Have a dataframe mortgage_data with columns name mortgage_amount and month (in asceding order)
mortgage_amount_paid = 1000
mortgage_data:
name mortgage_amount month
mark 400 1
mark 500 2
mark 200 3
How to deduct and update mortgage_amount
in ascending order or month using mortgage_amount_paid
row by row in a dataframe
and add a column paid_status
as yes if mortgage_amount_paid is fully deducted for that amount and no if not like this
if mortgage_amount_paid = 1000
mortgage_data:
name mortgage_amount month mortgage_amount_updated paid_status
mark 400 1 0 full
mark 500 2 0 full
mark 200 3 100 partial
ex:
if mortgage_amount_paid = 600
mortgage_data:
name mortgage_amount month mortgage_amount_updated paid_status
mark 400 1 0 full
mark 500 2 300 partial
mark 200 3 200 zero
tried this:
import numpy as np
mortgage_amount_paid = 1000
df['mortgage_amount_updated'] = np.where(mortgage_amount_paid - df['mortgage_amount'].cumsum() >=0 , 0, df['mortgage_amount'].cumsum() - mortgage_amount_paid)
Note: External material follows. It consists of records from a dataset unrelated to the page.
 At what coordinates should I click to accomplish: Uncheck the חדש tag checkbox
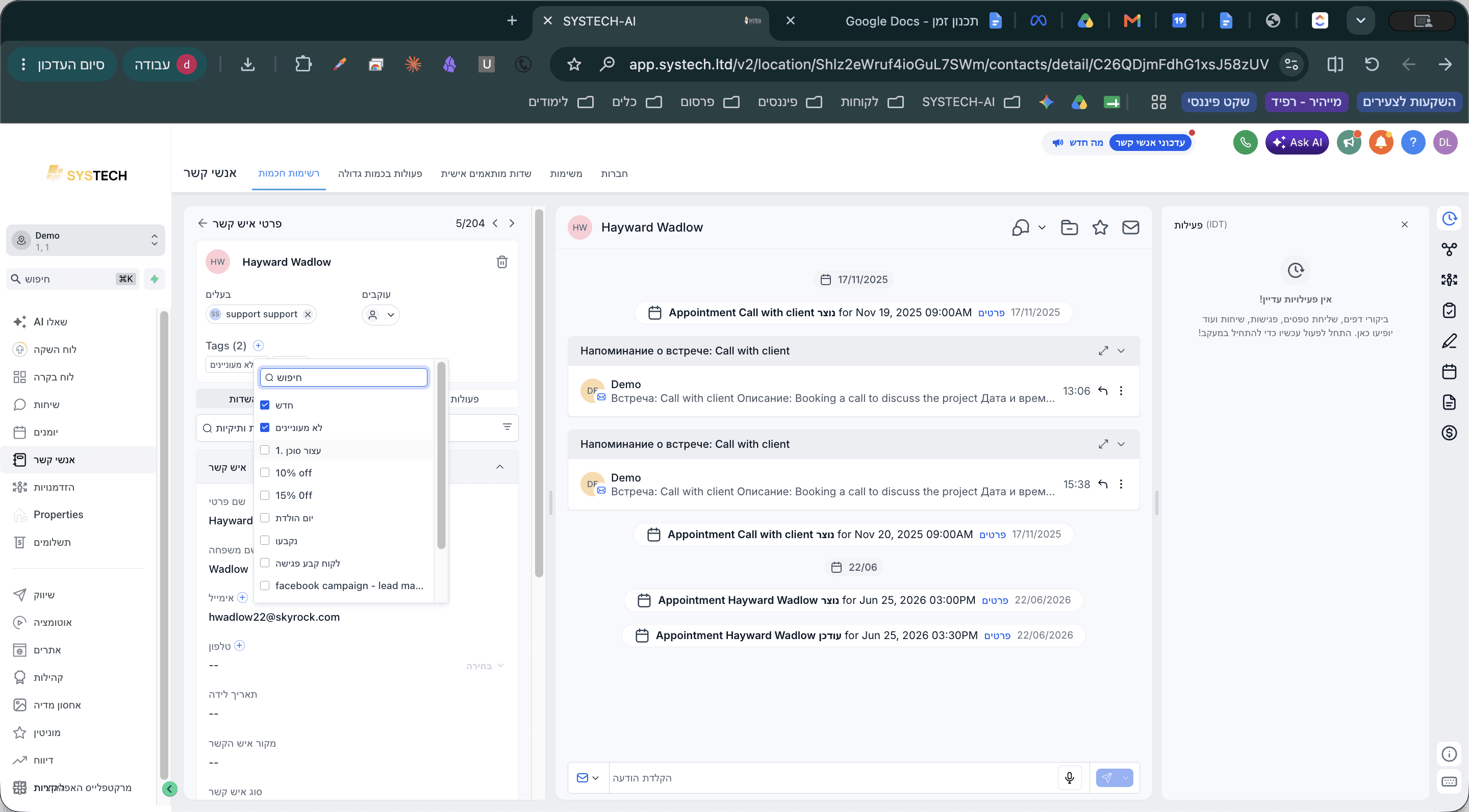tap(265, 405)
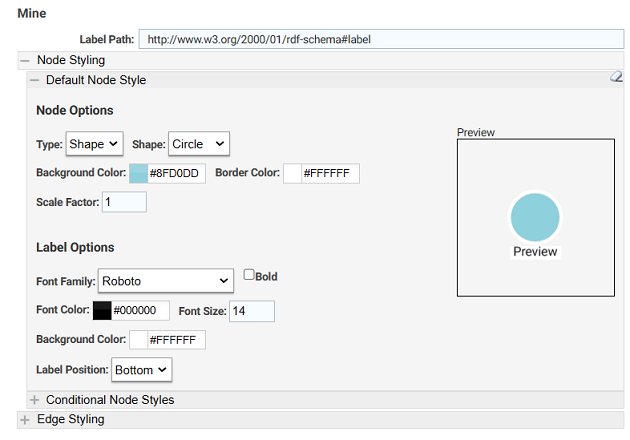Click into the Label Path field
The width and height of the screenshot is (630, 440).
pyautogui.click(x=381, y=39)

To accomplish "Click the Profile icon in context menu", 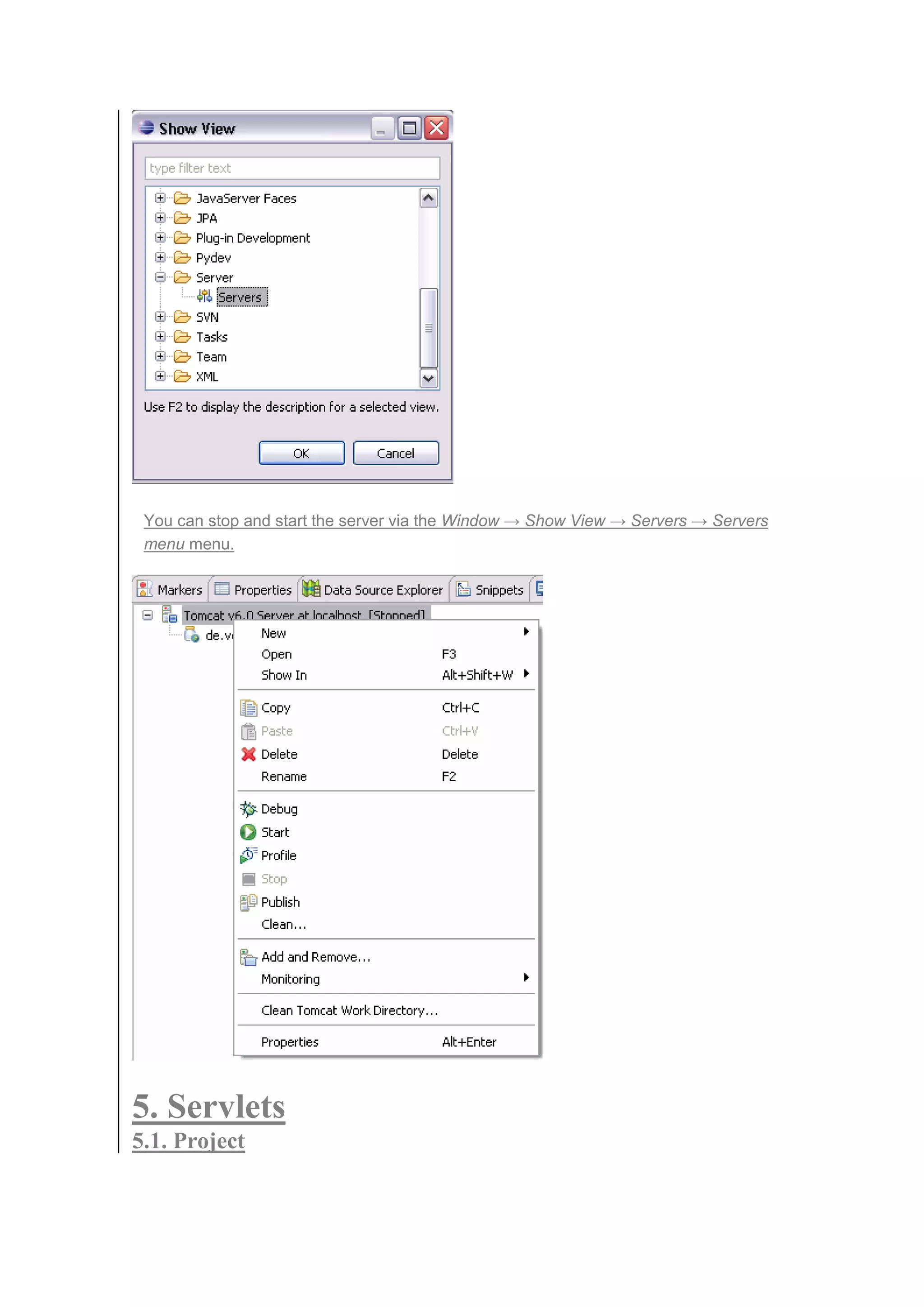I will coord(248,855).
df['paid_status'] = np.where(df['mortgage_amount_updated'],'full','partial')
CodePudding user response:
IIUC, you can use masks:
mortgage_amount_paid = 600
# amount saved - debt
m1 = df['mortgage_amount'].cumsum().sub(mortgage_amount_paid)
# is it positive?
m2 = m1>0
# is the previous month also positive?
m3 = m2.shift(fill_value=False)
df['mortgage_amount_updated'] = (m1.clip(0, mortgage_amount_paid)
.mask(m3, df['mortgage_amount'])
)
df['paid_status'] = np.select([m3, m2], ['zero', 'partial'], 'full')
output:
name mortgage_amount month mortgage_amount_updated paid_status
0 mark 400 1 0 full
1 mark 500 2 300 partial
2 mark 200 3 200 zero
CodePudding user response:
Idea is the cumsum
before partial
should less than mortgage_amount_paid
and there could be at most one partial
mortgage_amount_paid = 600
m = df['mortgage_amount'].cumsum()
df['paid_status'] = np.select(
[m <= mortgage_amount_paid,
(m > mortgage_amount_paid) & (m.shift() < mortgage_amount_paid)
],
['full', 'partial'],
default='zero'
)
df['mortgage_amount_updated'] = np.select(
[df['paid_status'].eq('full'),
df['paid_status'].eq('partial')],
[0, m-mortgage_amount_paid],
default=df['mortgage_amount']
)
print(df)
name mortgage_amount month paid_status mortgage_amount_updated
0 mark 400 1 full 0
1 mark 500 2 partial 300
2 mark 200 3 zero 200